_TASK DIRECTIONS_
Using the material that follows, identify and copy each line with the string "dimensions".

====== EXERCISE INPUT

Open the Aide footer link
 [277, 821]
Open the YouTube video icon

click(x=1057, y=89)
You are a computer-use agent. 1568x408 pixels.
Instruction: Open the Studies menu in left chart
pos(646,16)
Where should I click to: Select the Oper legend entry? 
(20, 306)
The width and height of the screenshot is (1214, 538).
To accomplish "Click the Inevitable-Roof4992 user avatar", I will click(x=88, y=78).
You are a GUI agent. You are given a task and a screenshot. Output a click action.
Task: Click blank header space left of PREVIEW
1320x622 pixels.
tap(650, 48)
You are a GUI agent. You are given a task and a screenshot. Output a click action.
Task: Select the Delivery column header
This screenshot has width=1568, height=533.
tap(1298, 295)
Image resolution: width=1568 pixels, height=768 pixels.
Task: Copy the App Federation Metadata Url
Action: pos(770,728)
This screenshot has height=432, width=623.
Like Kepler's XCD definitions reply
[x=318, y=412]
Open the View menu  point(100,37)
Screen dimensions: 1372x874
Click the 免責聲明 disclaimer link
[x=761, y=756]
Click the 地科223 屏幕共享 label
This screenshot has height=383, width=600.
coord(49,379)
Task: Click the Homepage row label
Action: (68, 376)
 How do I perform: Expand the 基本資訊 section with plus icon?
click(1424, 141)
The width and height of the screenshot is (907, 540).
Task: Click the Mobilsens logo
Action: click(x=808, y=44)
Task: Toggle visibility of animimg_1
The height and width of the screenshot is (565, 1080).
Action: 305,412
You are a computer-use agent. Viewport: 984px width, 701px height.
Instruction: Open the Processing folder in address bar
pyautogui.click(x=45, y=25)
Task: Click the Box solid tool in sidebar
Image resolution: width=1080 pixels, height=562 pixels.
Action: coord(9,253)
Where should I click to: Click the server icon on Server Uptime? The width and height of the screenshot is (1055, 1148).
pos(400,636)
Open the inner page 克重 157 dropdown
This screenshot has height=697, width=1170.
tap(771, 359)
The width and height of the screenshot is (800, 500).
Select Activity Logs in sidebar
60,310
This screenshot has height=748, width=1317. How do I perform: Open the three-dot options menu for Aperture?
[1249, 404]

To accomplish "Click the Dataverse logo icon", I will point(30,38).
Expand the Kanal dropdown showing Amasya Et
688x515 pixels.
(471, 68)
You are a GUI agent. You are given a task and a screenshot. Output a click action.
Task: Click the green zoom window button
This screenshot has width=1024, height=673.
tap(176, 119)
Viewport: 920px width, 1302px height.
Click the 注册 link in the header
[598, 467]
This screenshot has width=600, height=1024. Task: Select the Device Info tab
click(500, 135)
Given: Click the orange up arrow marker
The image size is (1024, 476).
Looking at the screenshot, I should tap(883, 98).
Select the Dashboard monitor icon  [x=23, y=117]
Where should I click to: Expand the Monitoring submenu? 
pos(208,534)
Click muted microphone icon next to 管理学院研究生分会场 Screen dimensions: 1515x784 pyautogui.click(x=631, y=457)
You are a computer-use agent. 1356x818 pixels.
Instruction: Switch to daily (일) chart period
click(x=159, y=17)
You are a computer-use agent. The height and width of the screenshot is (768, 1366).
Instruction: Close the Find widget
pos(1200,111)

============

_EXERCISE OUTPUT_
Screen dimensions: 1372x874
Click muted microphone icon next to 管理学院研究生分会场 Screen dimensions: 1515x784 pyautogui.click(x=631, y=457)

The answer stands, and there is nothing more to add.